Nous savons aussi aujourd’hui que tout cet ensemble de nébuleuses et d’étoiles, dont certaines ont dû engendrer de la vie comparable à la nôtre, est vraisemblablement contenu, comme dit Einstein, dans un espace, dans un univers fermé qui est l’équivalent à trois dimensions de ce qu’est la surface de notre globe à deux dimensions. De même que, sur la Terre, en marchant droit devant soi on revient à son point de départ après avoir fait le tour, un semblable voyage dans une direction quelconque de notre espace à trois dimensions se fermerait aussi. Seulement, alors qu’on parcourt quarante mille kilomètres pour faire le tour de la Terre, il faudrait, pour faire le tour de l’Univers, couvrir un chemin que la lumière, avec sa vitesse formidable de trois cent mille kilomètres par seconde, mettrait plusieurs milliards d’années à parcourir.
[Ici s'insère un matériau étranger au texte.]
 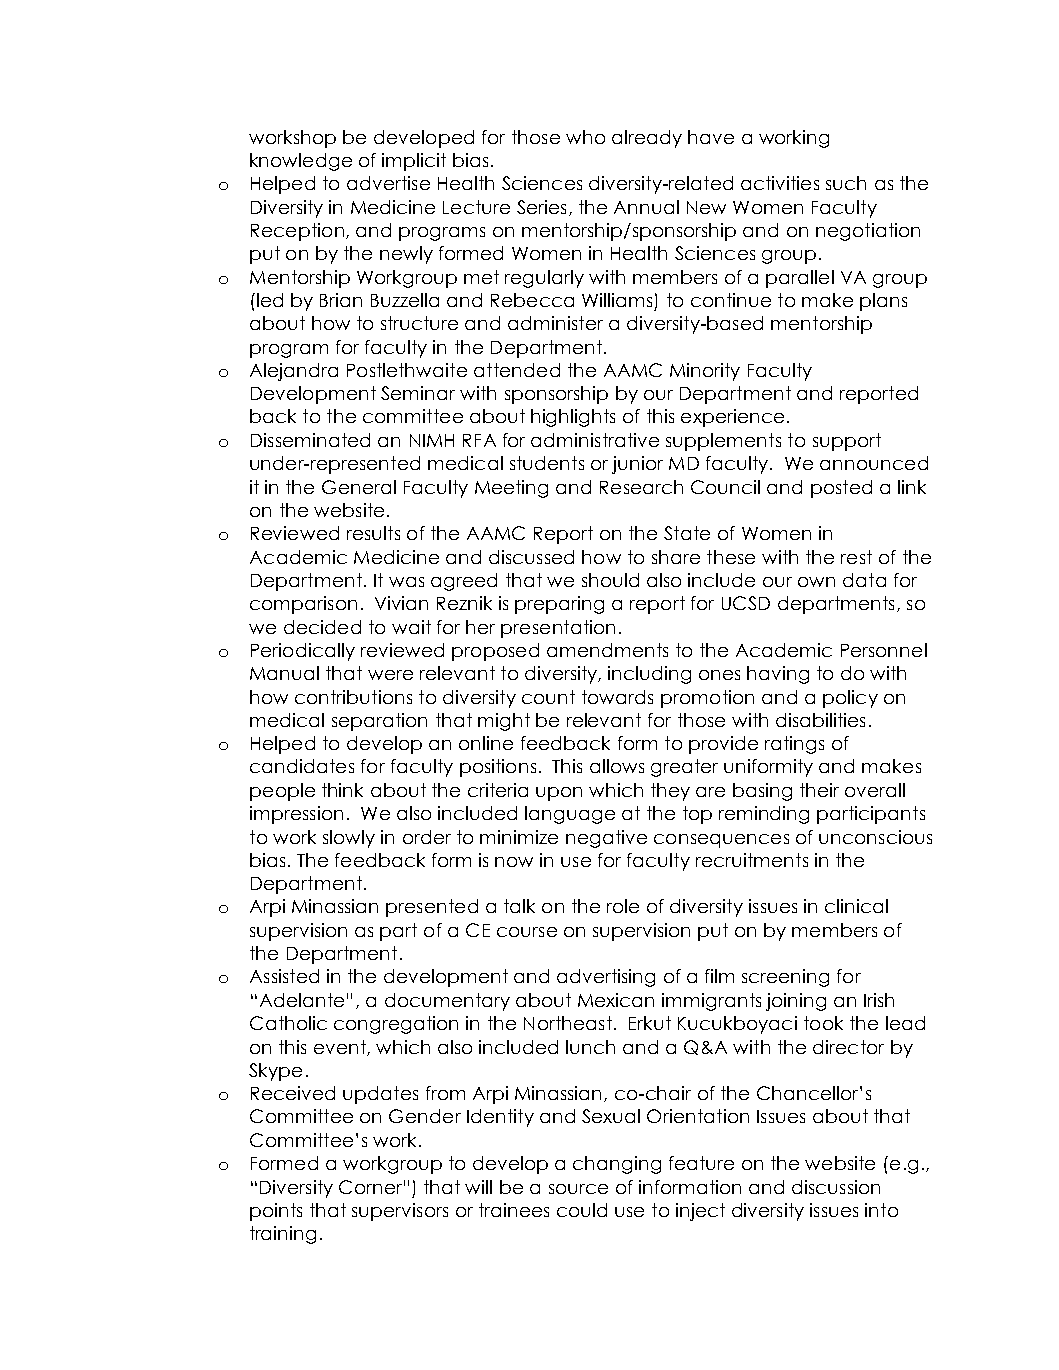 What do you see at coordinates (373, 533) in the screenshot?
I see `results` at bounding box center [373, 533].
C’est dire l’immensité de l’espace qui nous entoure, malgré sa finitude. Cependant, l’impression de sécurité que nous pouvons avoir à nous tenir sur un globe fermé peut se retrouver à nous savoir dans le sein d’un univers également fermé. Je me suis perdu, quand j’étais jeune, à essayer d’imaginer cet espace infini qui effrayait Pascal. Nous pouvons maintenant calmer cette inquiétude. Notre monde est fini, du moins en ce qui concerne l’espace. Peut être représente-t-il pour notre espèce une possibilité de colonisation éventuelle. De toute manière, nous sommes certains de sa limitation et que rien de plus étrange que ce que nous y connaissons déjà ne nous apparaîtra de manière imprévue.

Nous avons ainsi fait le point dans l’espace et nous en pouvons tirer l’impression rassurante qu’éprouvent les voyageurs perdus sur l’Océan lorsque le commandant du bord a pu faire le point. On ne sait peut-être pas si ni où l’on arrivera, mais il est utile, calmant et réconfortant de savoir où l’on est.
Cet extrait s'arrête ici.